The African Darter , sometimes called the Snakebird, is a water bird of tropical sub-Saharan Africa.
The African Darter (Anhinga rufa), also known as the Snakebird, is an animal unique to sub-Saharan Africa. It is known for its very long neck and its unique swimming style. The African Darter gets the nickname "Snakebird" because it swims similar to the way a snake slithers. Its head is above water while swimming, which is a different style from many birds worldwide. The African Darter is typically found in tropical wetlands, and they spend a lot of time sitting beside bodies of water, particularly in areas where mangroves are prominent. The African Darter is fond of shallow, still waters and usually swims with its head above water.
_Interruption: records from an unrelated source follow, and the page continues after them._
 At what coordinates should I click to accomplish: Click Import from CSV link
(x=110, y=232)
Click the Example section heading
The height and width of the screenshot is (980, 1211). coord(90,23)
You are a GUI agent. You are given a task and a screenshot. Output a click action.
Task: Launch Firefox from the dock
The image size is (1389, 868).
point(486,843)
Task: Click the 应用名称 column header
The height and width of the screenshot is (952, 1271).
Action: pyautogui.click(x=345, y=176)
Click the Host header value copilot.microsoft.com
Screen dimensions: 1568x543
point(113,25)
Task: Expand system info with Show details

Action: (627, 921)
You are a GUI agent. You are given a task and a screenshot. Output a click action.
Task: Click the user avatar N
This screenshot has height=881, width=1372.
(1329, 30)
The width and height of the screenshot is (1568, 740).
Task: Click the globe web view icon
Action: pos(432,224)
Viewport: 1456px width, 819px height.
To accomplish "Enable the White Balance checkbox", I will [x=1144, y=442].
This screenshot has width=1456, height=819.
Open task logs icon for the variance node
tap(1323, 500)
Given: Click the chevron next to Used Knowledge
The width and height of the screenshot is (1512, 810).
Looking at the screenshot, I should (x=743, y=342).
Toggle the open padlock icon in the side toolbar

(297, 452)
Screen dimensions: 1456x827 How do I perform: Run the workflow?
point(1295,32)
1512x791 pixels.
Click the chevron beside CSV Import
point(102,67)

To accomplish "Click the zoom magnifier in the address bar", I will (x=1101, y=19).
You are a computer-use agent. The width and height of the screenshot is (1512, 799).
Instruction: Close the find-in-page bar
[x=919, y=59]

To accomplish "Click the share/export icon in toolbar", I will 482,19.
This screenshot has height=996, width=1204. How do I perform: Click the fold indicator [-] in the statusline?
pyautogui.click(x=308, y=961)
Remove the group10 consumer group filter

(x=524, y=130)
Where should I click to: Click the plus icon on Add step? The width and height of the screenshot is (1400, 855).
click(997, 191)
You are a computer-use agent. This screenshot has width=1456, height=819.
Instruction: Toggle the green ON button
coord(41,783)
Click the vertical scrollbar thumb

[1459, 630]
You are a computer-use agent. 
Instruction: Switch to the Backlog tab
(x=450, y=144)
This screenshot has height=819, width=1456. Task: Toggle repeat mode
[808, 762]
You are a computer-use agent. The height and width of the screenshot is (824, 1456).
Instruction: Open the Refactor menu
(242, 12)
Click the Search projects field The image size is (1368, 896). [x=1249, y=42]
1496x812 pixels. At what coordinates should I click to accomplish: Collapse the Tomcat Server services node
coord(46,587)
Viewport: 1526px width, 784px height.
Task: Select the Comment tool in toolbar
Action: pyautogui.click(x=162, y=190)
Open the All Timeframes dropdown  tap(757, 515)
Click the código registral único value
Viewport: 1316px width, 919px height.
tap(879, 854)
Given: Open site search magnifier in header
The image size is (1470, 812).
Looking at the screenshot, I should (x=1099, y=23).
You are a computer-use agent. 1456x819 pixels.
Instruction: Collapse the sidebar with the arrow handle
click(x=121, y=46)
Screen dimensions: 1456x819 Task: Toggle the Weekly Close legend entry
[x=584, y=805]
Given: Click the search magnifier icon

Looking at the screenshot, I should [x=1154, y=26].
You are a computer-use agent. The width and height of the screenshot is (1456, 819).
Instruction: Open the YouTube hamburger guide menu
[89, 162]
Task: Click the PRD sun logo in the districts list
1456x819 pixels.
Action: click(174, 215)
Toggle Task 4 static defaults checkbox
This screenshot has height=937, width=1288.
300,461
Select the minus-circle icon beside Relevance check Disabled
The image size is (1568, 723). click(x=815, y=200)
Unlike many birds, the feathers of the African Darter are not waterproof, and the bird must dry its feathers before taking flight. For the most part, these birds lead a sedentary lifestyle. These birds are fairly large, with a body size reaching close to 80 centimeters and weight close to 1400 grams. In imperial units, this is equal to roughly 30 inches or three pounds.
African Darters typically live in groups of ten to fifty birds at a time, sometimes with colonies reaching one hundred birds in size. Breeding can be a seasonal affair, but birds can mate at any time during the year. The breeding grounds is normally on a nest platform constructed by the birds. The platforms can be found in trees or on islands near the water. Usually, birds lay nests of around three to six eggs at a time. After breeding, some birds may go through a flightless period of time, although this is not universal within the species.
Since the African Darter spends a lot of time in and around shallow bodies of water, its diet is composed primarily of amphibious animals. They mainly eat fish, frogs, crustaceans, or molluscs. These birds are able to eat fish and other foods from either saline or freshwater environments.
In some areas, the population of the African Darter has declined in recent years. This is due to pollution and destruction of the environment. It also has natural predators, including the tawny eagle, the African fish-eagle, and the harrier-hawk. However, these threats are not so great that the species is becoming endangered. The African Darter population is very widespread and numerous, and for the moment it is not an endangered species.
Picture of the African darter by Susann Eurich in Chobe N.P. (Botswana), licensed under GFDL
The African Darter is classified as Least Concern. Does not qualify for a more at risk category. Widespread and abundant taxa are included in this category.